Tornando brevemente sul discorso editing…
Spesso mi si domanda: com’è che fai?
Me lo chiedono i clienti. Clienti soddisfatti (per fortuna!).
E io non sempre so rispondere.
Non come vorrebbero (e magari pensano che stia nascondendo i segreti del mestiere, per non farmi rubare il lavoro), non come si confà all’era dell’internet, in cui ogni cosa, ogni mestiere, editing compreso, può essere standardizzato, riassunto in punti salienti e trasmesso ai posteri: un esercito di editor agguerriti, ma che, alla prova dei fatti, poco o nulla sanno di improvvisazione, troppo presi dal ripetere a mente il mantra delle regole del perfetto intervento sul testo.
Ora, lasciando da parte proprio quest’ultima, l’incognita, quel quid in più indefinibile che fa la differenza ed è meglio avere sempre piuttosto che non…
…quando ho iniziato seriamente a pensare di farne un mestiere, di diventare un editor e di farmi pagare per il mio lavoro, mi sono riproposto due clausole fondamentali (sì, me le sono autoimposte, come Rockfeller: meglio essere tiranni di se stessi):
a) la brevità (di cui abbiamo già parlato)
b) il rispetto dello stile dell’autore.
Riguardo la brevità, sì, ne ho già parlato, riassumendo il tutto con “meglio tre parole che cinque”. E mi sono accorto che, là fuori, c’è gente che non capisce, che prende tutto alla lettera, identificandomi con colui che “meglio tre parole” sempre e comunque. Colui che, armato di mannaia, abbrevia il testo, sempre e comunque.
Ovviamente non è così, ma chi ha il tempo e la voglia di smentire o confermare la percezione altrui? Io no.
Dico solo che il punto a) conduce al punto b), immancabilmente.

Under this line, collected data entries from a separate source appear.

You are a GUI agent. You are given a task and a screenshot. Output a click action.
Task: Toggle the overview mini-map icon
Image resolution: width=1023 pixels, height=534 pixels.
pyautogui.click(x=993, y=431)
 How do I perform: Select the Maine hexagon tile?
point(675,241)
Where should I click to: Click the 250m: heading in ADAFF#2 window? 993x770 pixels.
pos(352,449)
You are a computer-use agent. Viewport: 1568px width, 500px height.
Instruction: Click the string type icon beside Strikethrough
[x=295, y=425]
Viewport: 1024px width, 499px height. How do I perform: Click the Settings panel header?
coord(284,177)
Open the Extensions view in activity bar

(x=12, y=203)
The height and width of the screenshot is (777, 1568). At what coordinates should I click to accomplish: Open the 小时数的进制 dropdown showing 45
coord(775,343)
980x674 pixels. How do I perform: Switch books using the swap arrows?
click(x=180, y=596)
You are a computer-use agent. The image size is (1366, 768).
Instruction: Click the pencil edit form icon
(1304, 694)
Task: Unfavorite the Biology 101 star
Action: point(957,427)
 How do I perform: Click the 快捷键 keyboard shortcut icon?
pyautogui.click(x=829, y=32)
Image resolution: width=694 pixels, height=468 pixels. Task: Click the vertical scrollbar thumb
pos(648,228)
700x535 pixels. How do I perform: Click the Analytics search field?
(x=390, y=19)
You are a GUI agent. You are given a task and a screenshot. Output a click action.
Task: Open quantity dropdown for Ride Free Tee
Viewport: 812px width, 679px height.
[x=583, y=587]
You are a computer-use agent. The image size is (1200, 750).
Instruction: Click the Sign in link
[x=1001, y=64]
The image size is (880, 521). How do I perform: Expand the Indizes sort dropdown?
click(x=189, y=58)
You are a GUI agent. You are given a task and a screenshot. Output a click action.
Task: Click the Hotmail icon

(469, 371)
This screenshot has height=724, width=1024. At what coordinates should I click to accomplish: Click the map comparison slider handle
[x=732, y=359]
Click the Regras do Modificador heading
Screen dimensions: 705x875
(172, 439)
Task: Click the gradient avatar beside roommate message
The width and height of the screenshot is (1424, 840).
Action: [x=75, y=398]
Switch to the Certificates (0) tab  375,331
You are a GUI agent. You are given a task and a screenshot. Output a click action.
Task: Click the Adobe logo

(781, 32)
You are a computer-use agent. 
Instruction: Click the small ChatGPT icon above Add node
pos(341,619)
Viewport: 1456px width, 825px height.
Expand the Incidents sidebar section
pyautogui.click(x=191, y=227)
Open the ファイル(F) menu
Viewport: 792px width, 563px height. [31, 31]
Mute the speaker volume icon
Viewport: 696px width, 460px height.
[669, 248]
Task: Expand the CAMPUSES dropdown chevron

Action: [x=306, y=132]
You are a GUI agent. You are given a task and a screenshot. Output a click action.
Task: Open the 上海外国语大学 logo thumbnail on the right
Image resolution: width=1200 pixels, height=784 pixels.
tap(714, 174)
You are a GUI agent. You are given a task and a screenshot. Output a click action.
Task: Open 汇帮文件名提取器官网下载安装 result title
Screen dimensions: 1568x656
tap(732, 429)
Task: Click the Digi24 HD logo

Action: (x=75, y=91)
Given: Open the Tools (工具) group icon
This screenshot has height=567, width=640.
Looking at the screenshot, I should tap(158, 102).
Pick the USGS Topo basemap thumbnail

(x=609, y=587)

Rispettare lo stile di un autore vuol dire non imporgli il proprio modo di intendere la scrittura e la narrativa.
Io ho un modo.
Tu ne hai un altro.
E, a dispetto di ciò che sostengono i manuali (sempre lì si torna), non esiste un modo corretto per scrivere una storia.
Esistono le buone storie. E le cattive. Non c’è altro.
Intorno c’è una serie di consuetudini, definite “regole” dai più intransigenti, quelli che altrimenti si sentono scappare il terreno da sotto i piedi.
Io amo la prima persona e la terza limitata, quando narro le mie storie. Amo partire dal dettaglio e costruirci intorno una storia, amo i personaggi secondari e le singole scene. Amo la brevità e la pulizia del linguaggio e non amo particolarmente le digressioni nella mente dei personaggi: in special modo nel mezzo di una scena d’azione.
Se il protagonista è all’inseguimento, o in un combattimento, è davvero poco carino che l’autore mi porti via da lì per dirmi di quella volta che il suddetto s’è fatto la prima comunione e che la sua mamma era tanto carina e commossa. Tra una pallottola e l’altra.
Non me ne frega niente, io voglio vedere il combattimento. Voglio sentire la fatica, il pericolo, non voglio digressioni.
Fosse per me, le digressioni non dovrebbero esistere e dovrebbe valere sempre la regola del qui e ora, a meno che la mente del personaggio non divaghi perché impossibilitata a fare altrimenti…
Questa è, in parte, la mia idea di narrativa.
Che non è la tua.
Però accade che tu vieni da me con una storia da migliorare. Mi assegni un lavoro. E io tirerò fuori, dal tuo testo, il meglio di cui sono capace.
E, se posso, salverò persino la digressione della prima comunione.
Se posso sì. E se, alla fine, quella prima comunione aggiunge ricchezza al testo.
Altrimenti, si va di mannaia.
E qui arriva il bello, ovvero il punto b:
– siete voi che scrivete la storia. Soltanto voi.
Io sono un editor, non un ghostwriter, e, nel rispetto dello stile dell’autore, mi limito, credo il novanta percento delle volte, a togliere il superfluo.
Un esempio concreto, brevissimo:
“Dietro a ogni storia appartenente alle leggende popolari c’è qualcosa di reale” (frase originale)
“Dietro a ogni leggenda popolare c’è qualcosa di reale” (frase editata)
La frase è lì, l’hai scritta tu. Io ho tolto l’inutile. L’ho abbreviata e l’ho resa dinamica.
L’ho anche migliorata?
Secondo me sì.
Secondo te?
La maggior parte dei miei interventi consiste in questo.
Il tuo stile è intatto, se ne sta lì, all’interno di una mole di parole, quasi sempre non necessarie. Io uso solo il setaccio per cavarlo fuori.